We are saddened by the loss, and paying our respects to an elderly Challis mare estimated to be 25+ that came in very underweight, her body score was 1.5. While she at first took to hay and water, perked up and even started putting on weight, she ultimately laid down and would not have the strength to get up again. Her life, however, was lived on the wild side and for that we are thankful.
We have been paying close attention to casualties as result of this year's historic winter conditions. To date, shed hunters and locals have discovered nine (9) wild horses on the Challis range that did not make it and this number is sure to rise. The extreme and relentless bitter cold and deep snows have dealt a heavy hand. It is surreal, the number of deer and wildlife that did not make it and are surfacing in town, pastures and on the range as deep snows finally melt. We are continuing to monitor and document these numbers as they relate to overall health, count, and well-being of the Challis Herd.

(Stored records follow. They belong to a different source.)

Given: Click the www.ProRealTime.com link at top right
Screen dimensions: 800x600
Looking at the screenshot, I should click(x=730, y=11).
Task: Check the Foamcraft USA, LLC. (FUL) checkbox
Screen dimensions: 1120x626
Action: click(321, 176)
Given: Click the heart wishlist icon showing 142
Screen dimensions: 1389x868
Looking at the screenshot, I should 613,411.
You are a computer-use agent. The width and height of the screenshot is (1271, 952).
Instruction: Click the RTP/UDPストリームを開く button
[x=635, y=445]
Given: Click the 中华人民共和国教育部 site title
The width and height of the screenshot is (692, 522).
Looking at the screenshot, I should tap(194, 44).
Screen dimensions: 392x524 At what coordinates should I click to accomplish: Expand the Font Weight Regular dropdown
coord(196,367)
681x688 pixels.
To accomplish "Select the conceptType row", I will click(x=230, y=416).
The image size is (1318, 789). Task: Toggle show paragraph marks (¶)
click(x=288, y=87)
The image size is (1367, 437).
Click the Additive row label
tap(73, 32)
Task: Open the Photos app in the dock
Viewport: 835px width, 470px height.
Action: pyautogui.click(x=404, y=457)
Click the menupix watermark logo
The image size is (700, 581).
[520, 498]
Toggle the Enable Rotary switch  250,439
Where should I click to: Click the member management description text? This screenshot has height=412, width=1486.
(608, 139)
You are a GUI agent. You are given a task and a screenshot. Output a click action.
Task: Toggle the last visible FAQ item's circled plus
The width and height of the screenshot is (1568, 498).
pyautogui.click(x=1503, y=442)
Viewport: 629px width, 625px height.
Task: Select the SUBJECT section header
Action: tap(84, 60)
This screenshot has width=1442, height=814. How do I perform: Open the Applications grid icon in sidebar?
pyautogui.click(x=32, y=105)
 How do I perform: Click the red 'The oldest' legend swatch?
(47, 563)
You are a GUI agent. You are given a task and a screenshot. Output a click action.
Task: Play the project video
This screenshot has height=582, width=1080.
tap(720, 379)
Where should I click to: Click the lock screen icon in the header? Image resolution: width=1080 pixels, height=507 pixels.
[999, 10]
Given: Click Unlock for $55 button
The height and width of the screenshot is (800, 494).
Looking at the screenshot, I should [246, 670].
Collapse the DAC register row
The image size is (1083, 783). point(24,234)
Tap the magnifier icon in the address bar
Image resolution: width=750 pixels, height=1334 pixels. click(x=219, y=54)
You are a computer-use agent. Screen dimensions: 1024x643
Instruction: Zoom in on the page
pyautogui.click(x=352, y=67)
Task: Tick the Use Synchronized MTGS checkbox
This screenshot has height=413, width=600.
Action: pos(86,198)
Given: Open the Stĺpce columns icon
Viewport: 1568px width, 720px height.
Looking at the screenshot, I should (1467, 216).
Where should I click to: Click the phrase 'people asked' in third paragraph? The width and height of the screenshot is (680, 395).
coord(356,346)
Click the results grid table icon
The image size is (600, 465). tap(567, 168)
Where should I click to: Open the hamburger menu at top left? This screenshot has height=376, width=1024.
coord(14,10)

False reports and inaccuracies circulated about the number of Challis wild horses being gathered, removed and shipped out, prior to the start of the bait trap operation, creating quite a stir. Horses assumed to be Challis wild horses, were, in fact, the domestic horses of regional outfitters and ranchers who have annual permits to winter graze their horses in the area around the BLM Challis Wild Horse Corrals. The outfitters and ranchers who own these horses had to bring them in, sort and move them to their respective ranches prior to start of bait trap gather, and so the BLM could prepare for expectant Challis wild horses coming in from the range through mid-April. Apparently this created confusion, concern and a spread of misinformation. To be clear, the BLM Challis Wild Horse Corrals are not located on the Challis HMA.